Il Comune assume per rinforzare gli uffici tributi e urbanistica
I nuovi inserimenti nell’organico dell’ente sono previsti con il varo del bilancio di previsione 2019 Di Girolamo: «Si tratta di settori nevralgici e oberati di lavoro per i quali è necessario più personale»
ROSETO . Nuove assunzioni nel 2019, principalmente nei settori tributi e urbanistico. Lo annuncia il sindaco Sabatino Di Girolamo che nei giorni scorsi, insieme al gruppo consiliare, ha deciso di rinforzare questi due settori perché oberati di impegni e dove si prevedono anche alcuni pensionamenti. «Il settore tributi», spiega Di Girolamo, «deve affrontare un recupero crediti molto oneroso e ha necessariamente bisogno di un funzionario, che dovrà lavorare sodo perché mancano molti pagamenti, sia per la Tari sia per l’Imu e c’è da seguire anche l’aspetto dell’imposta di soggiorno. Tutti i dipendenti dell’ufficio, con molta correttezza, sono venuti da me a chiedere un rafforzamento del personale».

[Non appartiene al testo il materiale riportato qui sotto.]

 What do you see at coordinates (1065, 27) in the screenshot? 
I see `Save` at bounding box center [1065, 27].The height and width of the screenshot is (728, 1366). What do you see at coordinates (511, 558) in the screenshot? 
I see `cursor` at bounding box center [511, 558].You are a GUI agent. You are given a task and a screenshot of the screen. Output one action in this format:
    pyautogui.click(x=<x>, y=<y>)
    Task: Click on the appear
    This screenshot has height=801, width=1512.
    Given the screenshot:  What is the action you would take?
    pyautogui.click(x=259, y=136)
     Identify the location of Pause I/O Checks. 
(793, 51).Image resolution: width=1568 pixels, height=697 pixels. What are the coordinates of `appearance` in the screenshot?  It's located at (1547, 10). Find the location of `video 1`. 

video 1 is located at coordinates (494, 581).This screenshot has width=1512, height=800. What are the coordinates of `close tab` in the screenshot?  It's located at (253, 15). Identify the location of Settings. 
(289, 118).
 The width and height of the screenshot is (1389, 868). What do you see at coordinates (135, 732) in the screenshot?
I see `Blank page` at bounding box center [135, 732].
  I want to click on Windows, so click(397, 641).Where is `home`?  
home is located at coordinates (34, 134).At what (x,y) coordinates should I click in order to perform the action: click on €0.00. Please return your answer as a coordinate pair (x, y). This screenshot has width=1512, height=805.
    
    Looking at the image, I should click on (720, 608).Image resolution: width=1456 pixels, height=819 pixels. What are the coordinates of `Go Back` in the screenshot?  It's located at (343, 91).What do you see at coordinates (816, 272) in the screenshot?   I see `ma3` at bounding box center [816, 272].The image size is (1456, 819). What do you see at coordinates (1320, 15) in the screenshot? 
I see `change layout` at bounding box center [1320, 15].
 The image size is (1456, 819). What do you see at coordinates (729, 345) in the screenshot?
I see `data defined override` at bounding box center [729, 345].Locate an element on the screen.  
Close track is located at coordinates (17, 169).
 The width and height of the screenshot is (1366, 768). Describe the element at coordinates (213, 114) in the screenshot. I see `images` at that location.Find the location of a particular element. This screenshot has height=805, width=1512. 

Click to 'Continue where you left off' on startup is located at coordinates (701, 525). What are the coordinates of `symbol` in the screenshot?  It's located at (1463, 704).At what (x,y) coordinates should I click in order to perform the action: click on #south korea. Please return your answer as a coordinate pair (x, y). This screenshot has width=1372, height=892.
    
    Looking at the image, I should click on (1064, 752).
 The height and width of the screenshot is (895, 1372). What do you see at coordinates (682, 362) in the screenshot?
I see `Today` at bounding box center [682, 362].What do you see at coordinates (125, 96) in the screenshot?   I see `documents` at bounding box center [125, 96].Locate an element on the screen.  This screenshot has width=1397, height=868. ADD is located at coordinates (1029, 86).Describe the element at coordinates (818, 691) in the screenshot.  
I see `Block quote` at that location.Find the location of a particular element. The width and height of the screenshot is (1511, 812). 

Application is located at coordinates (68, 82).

Nel bilancio 2019, oltre ad un nuovo funzionario per il settore tributi, ci sarà un rafforzamento anche per l’ufficio urbanistico, altro settore nevralgico per il Comune. «Le entrate della Bucalossi sono estremamente deludenti», precisa il primo cittadino, «mancano infatti ben 120 mila euro. Sono stati incassati infatti solo 500 mila euro sui 620 totali. C’è necessità quindi di due funzionari per l’urbanistica, uno che sappia operare con il cosiddetto Cad, e un altro funzionario per l’edilizia privata, perché sono previsti due pensionamenti, anche perché c’è da lavorare su progetti vitali per la nostra amministrazione». C’è infatti il piano particolareggiato per Roseto centro, il piano di assetto naturalistico che deve andare avanti per attivare la riserva del Borsacchio e presto la Provincia individuerà anche il progettista per la variante al piano regolatore. «Abbiamo anche tante richieste per interventi di lottizzazione, sulla base del vecchio piano regolatore», aggiunge il sindaco, «che giacciono inevase da troppo tempo. La mole di lavoro, dunque, è tanta e non possiamo permetterci di avere poco personale in un settore così importante». Un altro problema per il Comune, da un anno ormai, è che l’ufficio urbanistico e quello lavori pubblici avrebbero bisogno di due dirigenti distinti, ma ne hanno uno solo, ovvero Paolo Bracciali, oberato di lavoro e costretto spesso ha dedicarsi più a un settore rispetto all’altro, con il rischio di ritardare le pratiche. «Su questo stiamo facendo una riflessione», conclude Di Girolamo, «è chiaro che presto dovremo intervenire. Cercheremo inoltre anche di rinforzare il settore manutenzione, dove ora scarseggia il personale. Il territorio è grande, circa 54 chilometri quadrati e servono più operai, anche specializzati. Ne discuteremo presto e vedremo di trovare una soluzione, anche perché nel 2019 dovremo dare un’accelerata alla manutenzione del territorio, carente in questi primi due anni a causa del risanamento dei conti del Comune».